Bien sûr, les obstacles sont nombreux. Le plus important est la « barrière de la perception ». Chaque fois que le PDG Yoon Sang-won expliquait son idée, il recevait une réponse similaire : « C'est une bonne idée, mais je ne suis pas sûr de mes parents… » Si la génération MZ était réceptive, les générations d'âge moyen et plus âgées, qui détiennent le pouvoir d'achat réel, étaient réticentes. Cela découle d'une culture funéraire traditionnelle profondément ancrée.

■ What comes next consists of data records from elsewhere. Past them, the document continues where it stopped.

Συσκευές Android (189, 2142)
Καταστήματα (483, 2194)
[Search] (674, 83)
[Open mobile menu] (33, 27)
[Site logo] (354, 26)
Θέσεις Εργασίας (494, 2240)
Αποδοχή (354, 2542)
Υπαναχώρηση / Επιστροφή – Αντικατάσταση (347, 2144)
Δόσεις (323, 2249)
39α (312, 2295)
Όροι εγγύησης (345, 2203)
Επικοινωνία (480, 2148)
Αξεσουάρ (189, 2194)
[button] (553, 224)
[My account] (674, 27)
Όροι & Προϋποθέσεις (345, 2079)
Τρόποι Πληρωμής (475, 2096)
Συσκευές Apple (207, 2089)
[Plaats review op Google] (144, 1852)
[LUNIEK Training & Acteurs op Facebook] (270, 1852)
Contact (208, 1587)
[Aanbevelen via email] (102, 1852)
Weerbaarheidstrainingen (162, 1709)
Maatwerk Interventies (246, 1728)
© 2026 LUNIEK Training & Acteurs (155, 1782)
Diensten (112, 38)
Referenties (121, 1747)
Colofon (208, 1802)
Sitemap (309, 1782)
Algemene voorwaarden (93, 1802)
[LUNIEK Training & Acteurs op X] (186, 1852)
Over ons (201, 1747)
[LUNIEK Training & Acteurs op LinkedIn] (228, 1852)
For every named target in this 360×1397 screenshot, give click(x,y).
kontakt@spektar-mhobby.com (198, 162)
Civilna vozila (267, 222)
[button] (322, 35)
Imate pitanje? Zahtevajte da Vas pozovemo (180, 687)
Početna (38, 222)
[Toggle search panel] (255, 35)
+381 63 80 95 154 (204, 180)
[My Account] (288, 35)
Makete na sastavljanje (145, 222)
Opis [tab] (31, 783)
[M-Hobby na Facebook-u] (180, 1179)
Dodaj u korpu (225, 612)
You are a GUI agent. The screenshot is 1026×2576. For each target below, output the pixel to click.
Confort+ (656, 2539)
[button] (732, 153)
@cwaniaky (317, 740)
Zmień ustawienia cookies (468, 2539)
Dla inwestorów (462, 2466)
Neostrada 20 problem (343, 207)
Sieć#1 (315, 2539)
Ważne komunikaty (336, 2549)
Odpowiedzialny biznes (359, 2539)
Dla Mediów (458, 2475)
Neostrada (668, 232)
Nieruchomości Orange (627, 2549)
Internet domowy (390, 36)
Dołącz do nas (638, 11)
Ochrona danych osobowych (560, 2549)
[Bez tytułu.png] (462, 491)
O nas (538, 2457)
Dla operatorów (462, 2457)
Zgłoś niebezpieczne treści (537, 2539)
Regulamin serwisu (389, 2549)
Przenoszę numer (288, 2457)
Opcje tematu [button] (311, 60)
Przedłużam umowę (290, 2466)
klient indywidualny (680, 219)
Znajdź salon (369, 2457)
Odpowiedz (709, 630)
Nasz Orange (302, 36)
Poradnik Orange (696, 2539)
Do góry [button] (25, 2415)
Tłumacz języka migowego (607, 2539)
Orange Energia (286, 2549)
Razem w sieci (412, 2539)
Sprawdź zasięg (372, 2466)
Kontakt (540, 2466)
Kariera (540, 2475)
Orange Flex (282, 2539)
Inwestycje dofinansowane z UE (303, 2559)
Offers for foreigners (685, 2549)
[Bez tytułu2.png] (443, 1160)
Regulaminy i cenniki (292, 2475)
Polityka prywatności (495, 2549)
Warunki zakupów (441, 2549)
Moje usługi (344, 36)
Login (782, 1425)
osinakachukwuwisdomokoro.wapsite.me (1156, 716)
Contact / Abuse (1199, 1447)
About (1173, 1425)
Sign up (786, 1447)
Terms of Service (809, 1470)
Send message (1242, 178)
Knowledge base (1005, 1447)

En fin de compte, nous devons changer les perceptions grâce à une promotion continue. Et pour briser la structure fermée du marché monopolisée par les grandes entreprises d'entraide, un marketing différencié est essentiel.

Le PDG Yoon Sang-won cherche à percer sur le marché japonais. Le Japon est un marché colossal, avec un taux de crémation de 100 % et un nombre de décès estimé à 1,61 million par an d'ici 2024. Avec la prédominance des services funéraires traditionnels, la demande de produits funéraires est diversifiée et les services numériques sont largement acceptés. Afterlife se prépare à pénétrer le marché japonais avec des designs personnalisés, des matériaux écologiques et des services funéraires numériques basés sur l'IA.

À la fin de l'entretien, je l'ai interrogé sur ses projets funéraires. Le PDG Yoon Sang-won a déclaré qu'il installait une tombe familiale « Afterlife » à côté de celle de son grand-père et préparait une cérémonie numérique. Cela suggère qu'il compte faire appel à ses propres services.

« J’espère que d’ici 10 ans, Afterlife deviendra un service représentant un nouveau paradigme funéraire en Corée. »

Concevoir la mort, c'est finalement concevoir la vie. Il s'agit de choisir comment on souhaite qu'on se souvienne de soi et comment on souhaite qu'on se souvienne de soi. L'avenir des funérailles imaginé par le PDG Yoon Sang-won semble inconnu, mais inévitable. À une époque où un million de personnes meurent chaque année, sommes-nous prêts ? Afterlife offre une réponse unique à cette question.